POSMETRO.ID | DAIRI – Setelah dilakukan pencarian selama tiga hari, jasad seorang bocah berinisial FIS (10) yang sebelumnya dilaporkan hanyut di Sungai Lae Simbelin akhirnya ditemukan dalam kondisi meninggal dunia, Rabu (11/3/2026).
Korban ditemukan di aliran Sungai Lae Simbelin tepatnya di wilayah Desa Uruk Mbelin, Kecamatan Silima Pungga-Pungga, Kabupaten Dairi.
Ps Kapolsek Parongil, Iptu JP Karo Sekali, mengatakan korban sebelumnya dilaporkan hanyut terbawa arus sungai pada Minggu (8/3/2026). Sejak saat itu tim gabungan bersama masyarakat melakukan pencarian hingga akhirnya korban berhasil ditemukan.

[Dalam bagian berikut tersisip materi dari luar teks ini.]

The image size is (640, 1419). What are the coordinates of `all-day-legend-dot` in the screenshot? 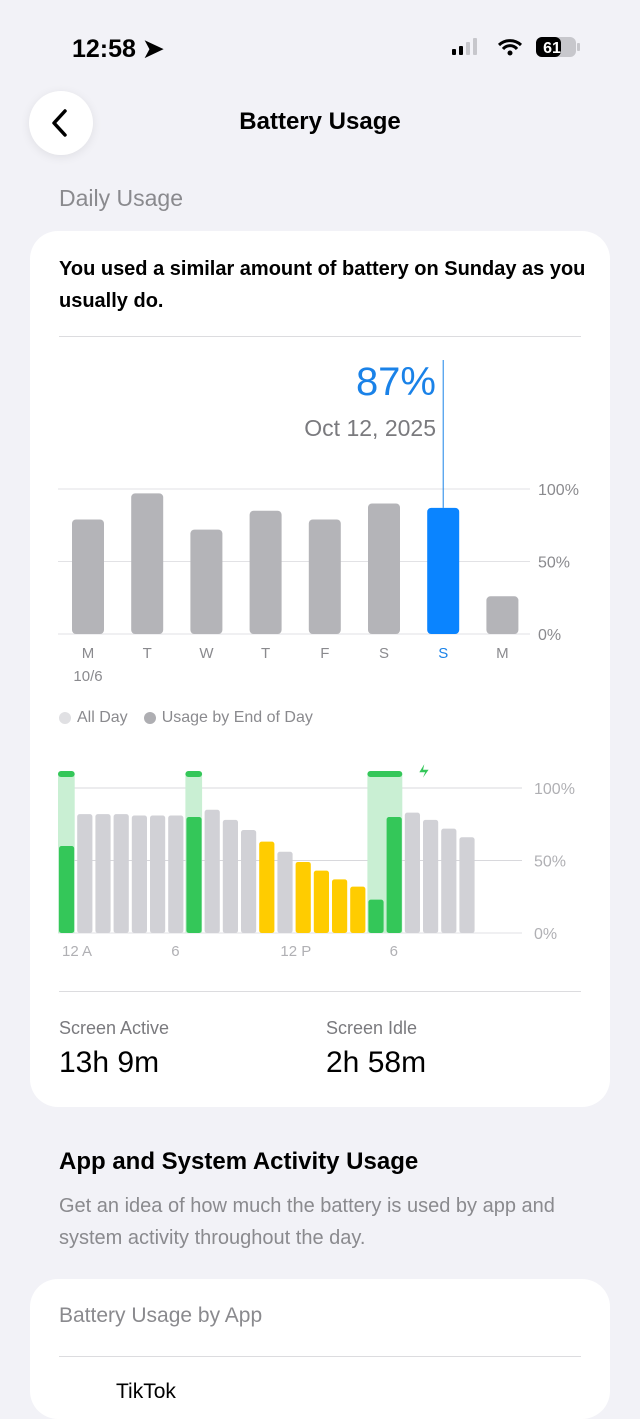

“Jenazah korban ditemukan di perairan Sungai Lae Simbelin tepatnya di Desa Uruk Mbelin, Kecamatan Silima Pungga-Pungga,” ujar Kapolsek.
Saat ditemukan, kondisi jasad korban sudah mulai membusuk. Petugas kemudian mengevakuasi jenazah dan menyerahkannya kepada pihak keluarga di Desa Bakal Gajah, Kecamatan Silima Pungga-Pungga.
Berdasarkan kesepakatan pihak keluarga, jenazah korban tidak dilakukan autopsi karena diyakini tidak terdapat unsur tindak pidana dalam peristiwa tersebut.
“Pihak keluarga menerima kejadian ini sebagai musibah sehingga jenazah langsung disemayamkan dan dimakamkan pada hari yang sama,” jelasnya.
Kapolsek juga menyampaikan apresiasi dan terima kasih kepada seluruh pihak yang terlibat dalam proses pencarian korban.
“Kami mengucapkan terima kasih kepada tim Basarnas, BPBD, serta masyarakat yang telah membantu proses pencarian hingga korban akhirnya ditemukan,” pungkasnya.